Prior: Human Adaptation to Climate Change in Bohdanska Valley (Ukrainian Carpathians)

Abstract: Bohdanska Dolyna (Bohdanska Valley) is an economically poor, relatively-isolated, and heavily forested watershed in the Rakhiv Region of the Ukrainian Carpathian Mountains. It includes four villages, five active forestry enterprises, and one biosphere reserve. While timber harvesting remains the primary economic activity in the area and local source of income for villagers, green tourism is increasingly becoming a desired and talked about alternative.

The project consists of the following two parts: (a) developing a (multi -agent and -network) SOSIEL (Self-Organizing Social and Inductive Evolutionary Learning) Human Extension (SHE) for LANDIS-II, and (b) implementing LANDIS-II+SHE in Bohdan's Dolyna to study adaptation to climate change of local forest managers and village members. The design of SHE is grounded in theory from complexity science, psychology, sociology, and artificial intelligence. The project involves parameterizing LANDIS-II+SHE with real social and ecological data from Bohdan's Dolyna.

Our research explores the following questions:

  1. What are the mental models of forest users?

  2. Which strategies allow for adaptation to climate change?

  3. How do mental models of forest users evolve as they adapt to climate change?

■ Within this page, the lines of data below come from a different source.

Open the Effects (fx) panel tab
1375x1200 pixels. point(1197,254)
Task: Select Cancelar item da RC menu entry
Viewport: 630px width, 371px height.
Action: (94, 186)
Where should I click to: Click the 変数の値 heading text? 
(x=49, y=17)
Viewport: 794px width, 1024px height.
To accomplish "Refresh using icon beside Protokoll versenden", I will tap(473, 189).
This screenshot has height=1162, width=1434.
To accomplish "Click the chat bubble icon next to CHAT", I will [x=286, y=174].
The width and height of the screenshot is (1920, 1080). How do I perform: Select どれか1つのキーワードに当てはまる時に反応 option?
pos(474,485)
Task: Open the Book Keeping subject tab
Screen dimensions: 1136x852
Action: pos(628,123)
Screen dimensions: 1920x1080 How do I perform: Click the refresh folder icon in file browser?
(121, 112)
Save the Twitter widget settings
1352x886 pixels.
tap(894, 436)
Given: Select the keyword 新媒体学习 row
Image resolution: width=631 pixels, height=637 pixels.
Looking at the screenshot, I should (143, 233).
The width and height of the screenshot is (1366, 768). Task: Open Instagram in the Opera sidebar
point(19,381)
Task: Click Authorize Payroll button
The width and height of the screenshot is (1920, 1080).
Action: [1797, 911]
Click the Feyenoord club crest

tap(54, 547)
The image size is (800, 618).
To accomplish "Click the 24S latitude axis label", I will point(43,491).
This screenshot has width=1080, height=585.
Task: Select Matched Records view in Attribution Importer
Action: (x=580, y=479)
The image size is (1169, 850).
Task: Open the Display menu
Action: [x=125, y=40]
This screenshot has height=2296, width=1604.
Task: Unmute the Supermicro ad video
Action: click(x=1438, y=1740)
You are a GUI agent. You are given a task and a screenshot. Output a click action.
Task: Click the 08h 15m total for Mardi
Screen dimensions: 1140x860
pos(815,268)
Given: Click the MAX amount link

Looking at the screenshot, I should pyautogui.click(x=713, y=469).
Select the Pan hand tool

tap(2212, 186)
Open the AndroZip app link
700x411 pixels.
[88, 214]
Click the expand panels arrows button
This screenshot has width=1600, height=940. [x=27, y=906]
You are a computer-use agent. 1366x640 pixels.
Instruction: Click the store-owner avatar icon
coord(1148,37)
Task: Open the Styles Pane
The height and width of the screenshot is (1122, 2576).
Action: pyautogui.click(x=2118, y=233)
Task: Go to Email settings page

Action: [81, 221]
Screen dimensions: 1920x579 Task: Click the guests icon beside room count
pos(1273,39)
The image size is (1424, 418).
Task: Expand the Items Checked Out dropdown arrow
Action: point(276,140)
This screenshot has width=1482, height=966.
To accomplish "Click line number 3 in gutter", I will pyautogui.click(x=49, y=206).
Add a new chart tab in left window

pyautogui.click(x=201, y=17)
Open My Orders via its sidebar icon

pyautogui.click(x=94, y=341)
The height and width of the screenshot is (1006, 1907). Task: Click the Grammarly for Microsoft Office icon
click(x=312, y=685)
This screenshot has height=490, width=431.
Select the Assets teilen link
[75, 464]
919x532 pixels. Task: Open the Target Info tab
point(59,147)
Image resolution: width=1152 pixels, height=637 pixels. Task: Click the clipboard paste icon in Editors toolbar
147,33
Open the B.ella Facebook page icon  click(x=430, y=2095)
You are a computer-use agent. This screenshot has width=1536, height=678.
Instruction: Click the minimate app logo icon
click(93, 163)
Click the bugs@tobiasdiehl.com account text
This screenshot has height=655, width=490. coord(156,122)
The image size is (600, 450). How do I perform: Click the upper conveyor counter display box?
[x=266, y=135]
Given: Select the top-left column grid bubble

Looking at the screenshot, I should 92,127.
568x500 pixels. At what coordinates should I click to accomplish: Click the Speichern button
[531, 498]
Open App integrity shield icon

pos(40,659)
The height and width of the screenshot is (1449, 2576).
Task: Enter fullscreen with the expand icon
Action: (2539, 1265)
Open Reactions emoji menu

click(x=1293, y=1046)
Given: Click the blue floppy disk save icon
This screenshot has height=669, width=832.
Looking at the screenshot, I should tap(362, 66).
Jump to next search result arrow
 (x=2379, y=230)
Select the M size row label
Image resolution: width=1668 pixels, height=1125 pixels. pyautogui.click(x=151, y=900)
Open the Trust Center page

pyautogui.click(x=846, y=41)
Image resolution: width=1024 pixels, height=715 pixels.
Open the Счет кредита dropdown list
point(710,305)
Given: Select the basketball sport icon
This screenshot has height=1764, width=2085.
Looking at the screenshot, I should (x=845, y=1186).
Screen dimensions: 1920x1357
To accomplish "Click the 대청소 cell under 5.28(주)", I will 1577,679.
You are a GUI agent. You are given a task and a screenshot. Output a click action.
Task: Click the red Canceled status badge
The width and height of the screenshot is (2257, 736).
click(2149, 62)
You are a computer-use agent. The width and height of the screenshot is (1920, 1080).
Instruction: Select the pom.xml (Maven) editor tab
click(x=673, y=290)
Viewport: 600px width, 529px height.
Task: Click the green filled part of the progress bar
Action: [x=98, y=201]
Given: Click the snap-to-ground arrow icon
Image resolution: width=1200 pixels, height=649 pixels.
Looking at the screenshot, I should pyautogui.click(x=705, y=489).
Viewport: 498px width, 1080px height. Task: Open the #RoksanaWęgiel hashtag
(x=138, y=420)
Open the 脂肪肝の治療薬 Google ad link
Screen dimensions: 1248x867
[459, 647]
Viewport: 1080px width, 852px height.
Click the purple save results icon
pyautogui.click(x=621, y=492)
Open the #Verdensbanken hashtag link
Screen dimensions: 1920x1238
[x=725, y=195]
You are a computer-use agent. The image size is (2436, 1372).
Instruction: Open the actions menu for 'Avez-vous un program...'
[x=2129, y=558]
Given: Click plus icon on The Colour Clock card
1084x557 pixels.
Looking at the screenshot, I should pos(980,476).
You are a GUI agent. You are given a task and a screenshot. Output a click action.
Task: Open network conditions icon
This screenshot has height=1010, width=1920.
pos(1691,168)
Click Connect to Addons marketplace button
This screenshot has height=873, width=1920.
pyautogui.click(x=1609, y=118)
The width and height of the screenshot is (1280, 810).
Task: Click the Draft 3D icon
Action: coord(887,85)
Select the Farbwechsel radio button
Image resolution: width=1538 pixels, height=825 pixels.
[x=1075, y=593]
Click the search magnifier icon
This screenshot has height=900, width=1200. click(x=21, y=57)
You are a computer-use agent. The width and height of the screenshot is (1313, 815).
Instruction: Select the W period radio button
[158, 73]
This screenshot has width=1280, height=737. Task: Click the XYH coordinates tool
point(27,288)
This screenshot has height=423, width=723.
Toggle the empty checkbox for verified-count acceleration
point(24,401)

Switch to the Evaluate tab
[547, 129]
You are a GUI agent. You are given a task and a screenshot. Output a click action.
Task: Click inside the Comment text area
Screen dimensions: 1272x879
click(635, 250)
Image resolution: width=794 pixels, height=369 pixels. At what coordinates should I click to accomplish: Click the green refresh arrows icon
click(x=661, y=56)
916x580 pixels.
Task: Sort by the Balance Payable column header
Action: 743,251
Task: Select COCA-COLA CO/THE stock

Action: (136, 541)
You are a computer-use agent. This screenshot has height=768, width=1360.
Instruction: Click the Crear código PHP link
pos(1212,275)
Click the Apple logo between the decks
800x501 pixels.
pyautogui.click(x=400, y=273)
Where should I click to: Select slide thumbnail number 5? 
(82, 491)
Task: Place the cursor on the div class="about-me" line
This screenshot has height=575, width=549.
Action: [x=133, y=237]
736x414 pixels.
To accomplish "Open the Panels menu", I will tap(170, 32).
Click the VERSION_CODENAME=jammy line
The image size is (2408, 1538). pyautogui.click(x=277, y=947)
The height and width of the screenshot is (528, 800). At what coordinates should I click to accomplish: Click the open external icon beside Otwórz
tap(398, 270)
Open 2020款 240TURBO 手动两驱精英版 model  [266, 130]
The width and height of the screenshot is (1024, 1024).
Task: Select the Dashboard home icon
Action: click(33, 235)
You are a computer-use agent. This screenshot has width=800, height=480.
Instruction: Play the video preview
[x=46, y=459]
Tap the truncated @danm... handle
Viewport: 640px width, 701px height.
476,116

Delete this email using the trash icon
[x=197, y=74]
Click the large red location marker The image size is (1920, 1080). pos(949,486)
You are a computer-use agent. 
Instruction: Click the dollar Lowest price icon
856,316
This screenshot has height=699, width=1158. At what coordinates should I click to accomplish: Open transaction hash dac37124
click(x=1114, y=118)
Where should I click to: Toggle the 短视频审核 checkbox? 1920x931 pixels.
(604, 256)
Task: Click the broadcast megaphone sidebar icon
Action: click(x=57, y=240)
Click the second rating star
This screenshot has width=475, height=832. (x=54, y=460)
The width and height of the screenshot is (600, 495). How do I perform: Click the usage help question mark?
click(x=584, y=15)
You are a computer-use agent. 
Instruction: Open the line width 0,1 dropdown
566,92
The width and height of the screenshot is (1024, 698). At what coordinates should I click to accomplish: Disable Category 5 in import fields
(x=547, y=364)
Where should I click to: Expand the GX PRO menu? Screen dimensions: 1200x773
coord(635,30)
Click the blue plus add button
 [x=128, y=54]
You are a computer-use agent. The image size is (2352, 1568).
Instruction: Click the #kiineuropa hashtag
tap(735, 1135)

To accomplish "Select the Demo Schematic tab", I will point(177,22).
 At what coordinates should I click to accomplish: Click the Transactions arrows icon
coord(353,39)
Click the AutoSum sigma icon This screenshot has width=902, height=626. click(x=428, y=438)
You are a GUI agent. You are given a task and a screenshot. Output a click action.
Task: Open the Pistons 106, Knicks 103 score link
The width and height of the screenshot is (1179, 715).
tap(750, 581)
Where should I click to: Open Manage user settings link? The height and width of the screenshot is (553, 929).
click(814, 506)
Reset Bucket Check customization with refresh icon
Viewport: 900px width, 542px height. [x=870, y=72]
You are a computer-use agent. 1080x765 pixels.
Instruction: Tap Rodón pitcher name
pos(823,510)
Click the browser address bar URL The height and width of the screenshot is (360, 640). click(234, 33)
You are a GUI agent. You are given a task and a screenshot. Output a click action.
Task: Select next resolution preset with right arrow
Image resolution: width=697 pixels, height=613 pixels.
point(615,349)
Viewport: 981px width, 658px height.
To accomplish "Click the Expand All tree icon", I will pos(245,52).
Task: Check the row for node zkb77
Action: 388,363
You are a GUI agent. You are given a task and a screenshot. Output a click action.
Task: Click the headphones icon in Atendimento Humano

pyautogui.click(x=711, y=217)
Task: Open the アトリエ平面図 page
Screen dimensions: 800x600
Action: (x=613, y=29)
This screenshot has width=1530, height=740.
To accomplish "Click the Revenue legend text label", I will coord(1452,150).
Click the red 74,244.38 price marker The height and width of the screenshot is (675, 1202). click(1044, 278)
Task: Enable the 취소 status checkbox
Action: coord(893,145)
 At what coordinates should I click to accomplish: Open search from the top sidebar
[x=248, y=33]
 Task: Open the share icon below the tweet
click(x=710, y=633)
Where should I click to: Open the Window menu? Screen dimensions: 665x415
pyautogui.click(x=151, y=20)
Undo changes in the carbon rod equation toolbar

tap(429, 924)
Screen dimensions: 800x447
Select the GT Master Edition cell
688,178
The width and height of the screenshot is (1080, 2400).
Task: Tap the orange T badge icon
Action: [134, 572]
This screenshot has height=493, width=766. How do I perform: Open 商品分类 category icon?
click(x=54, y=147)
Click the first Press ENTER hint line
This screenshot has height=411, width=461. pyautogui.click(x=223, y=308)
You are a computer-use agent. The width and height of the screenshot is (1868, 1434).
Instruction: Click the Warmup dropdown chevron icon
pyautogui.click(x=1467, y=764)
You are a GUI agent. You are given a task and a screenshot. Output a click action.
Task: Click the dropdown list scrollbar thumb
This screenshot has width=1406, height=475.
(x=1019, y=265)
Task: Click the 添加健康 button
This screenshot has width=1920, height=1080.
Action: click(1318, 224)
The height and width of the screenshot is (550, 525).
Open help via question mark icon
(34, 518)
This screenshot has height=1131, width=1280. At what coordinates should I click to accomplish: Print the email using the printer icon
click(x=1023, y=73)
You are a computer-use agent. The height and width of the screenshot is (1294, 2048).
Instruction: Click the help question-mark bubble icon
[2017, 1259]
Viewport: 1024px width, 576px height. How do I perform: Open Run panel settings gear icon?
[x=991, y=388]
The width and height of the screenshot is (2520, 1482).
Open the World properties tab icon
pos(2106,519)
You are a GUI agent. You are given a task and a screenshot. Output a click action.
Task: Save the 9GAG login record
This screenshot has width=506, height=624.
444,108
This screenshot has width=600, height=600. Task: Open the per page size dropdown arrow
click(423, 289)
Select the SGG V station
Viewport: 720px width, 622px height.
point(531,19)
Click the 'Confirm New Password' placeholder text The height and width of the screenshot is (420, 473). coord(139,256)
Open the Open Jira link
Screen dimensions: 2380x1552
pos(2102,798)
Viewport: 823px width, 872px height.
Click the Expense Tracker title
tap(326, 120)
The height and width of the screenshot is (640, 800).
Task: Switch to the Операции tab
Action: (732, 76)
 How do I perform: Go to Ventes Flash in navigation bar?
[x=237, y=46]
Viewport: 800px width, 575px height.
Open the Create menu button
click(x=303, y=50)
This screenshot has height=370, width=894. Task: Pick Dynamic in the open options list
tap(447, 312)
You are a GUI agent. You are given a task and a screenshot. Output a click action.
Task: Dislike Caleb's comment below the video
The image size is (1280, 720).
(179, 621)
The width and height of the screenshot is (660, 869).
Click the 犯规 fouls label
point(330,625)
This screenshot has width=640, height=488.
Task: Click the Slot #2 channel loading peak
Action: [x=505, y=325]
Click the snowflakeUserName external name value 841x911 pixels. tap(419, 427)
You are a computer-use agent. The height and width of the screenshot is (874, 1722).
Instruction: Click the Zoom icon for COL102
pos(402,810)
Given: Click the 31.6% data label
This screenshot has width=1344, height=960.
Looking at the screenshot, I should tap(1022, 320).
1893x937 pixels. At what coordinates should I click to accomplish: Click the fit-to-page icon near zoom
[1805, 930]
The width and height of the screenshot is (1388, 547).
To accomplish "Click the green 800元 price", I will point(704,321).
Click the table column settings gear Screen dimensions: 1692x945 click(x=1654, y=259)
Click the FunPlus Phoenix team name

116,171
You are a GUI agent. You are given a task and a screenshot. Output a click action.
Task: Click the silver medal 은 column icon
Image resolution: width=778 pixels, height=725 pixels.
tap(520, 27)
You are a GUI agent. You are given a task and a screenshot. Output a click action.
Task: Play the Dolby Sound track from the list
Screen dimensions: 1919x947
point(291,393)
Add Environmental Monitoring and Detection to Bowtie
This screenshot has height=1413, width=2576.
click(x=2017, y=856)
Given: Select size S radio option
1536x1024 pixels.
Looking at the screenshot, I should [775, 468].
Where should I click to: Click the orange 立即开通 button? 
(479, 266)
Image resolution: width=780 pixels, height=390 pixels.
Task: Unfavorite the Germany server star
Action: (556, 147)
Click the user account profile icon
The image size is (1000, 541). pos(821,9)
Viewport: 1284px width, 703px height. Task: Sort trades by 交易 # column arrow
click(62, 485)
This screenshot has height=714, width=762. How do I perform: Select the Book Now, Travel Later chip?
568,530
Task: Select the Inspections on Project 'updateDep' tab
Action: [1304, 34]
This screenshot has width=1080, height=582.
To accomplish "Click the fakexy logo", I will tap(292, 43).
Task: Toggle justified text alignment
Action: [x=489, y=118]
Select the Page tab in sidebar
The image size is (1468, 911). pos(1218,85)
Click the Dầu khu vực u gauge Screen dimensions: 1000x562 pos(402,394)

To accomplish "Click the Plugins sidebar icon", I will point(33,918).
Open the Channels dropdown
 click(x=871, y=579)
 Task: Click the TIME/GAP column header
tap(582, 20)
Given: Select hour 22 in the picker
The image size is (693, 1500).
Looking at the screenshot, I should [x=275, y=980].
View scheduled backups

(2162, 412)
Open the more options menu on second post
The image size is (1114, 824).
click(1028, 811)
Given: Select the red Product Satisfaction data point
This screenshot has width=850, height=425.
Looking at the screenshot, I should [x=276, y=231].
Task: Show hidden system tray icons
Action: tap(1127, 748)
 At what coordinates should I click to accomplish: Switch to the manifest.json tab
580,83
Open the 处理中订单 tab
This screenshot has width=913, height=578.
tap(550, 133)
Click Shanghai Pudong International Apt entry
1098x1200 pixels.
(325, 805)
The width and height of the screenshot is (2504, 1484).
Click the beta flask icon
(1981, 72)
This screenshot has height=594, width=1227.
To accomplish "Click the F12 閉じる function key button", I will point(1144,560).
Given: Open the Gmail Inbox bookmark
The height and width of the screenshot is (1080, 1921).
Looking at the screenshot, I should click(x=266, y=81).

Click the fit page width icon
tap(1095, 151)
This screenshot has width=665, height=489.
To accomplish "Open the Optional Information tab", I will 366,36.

  4. How does social network structure influence adaptation to climate change?

  5. What does a transition to green tourism involve and what may it look like?

People: Garry Sotnik and Robert Scheller.

Collaborators: Ivan Kruhlov (Lviv University, Ukraine), Kateryna Kovalchuk (Ukraine), Dominik Thom (University of Natural Resources and Life Sciences, Austria), Oleg Chaskovskyy (Ukrainian National Forestry University, Ukraine), and William Keeton (University of Vermont, USA).

Funding: Fulbright Research Grant (prior), Intel Labs (current), Microsoft Azure Research Award (current), two Bushby Awards (current), Woskob New Century Fund (prior), Institute for Sustainable Solutions Student Fellows Development Fund (current), Fulbright Circle (prior).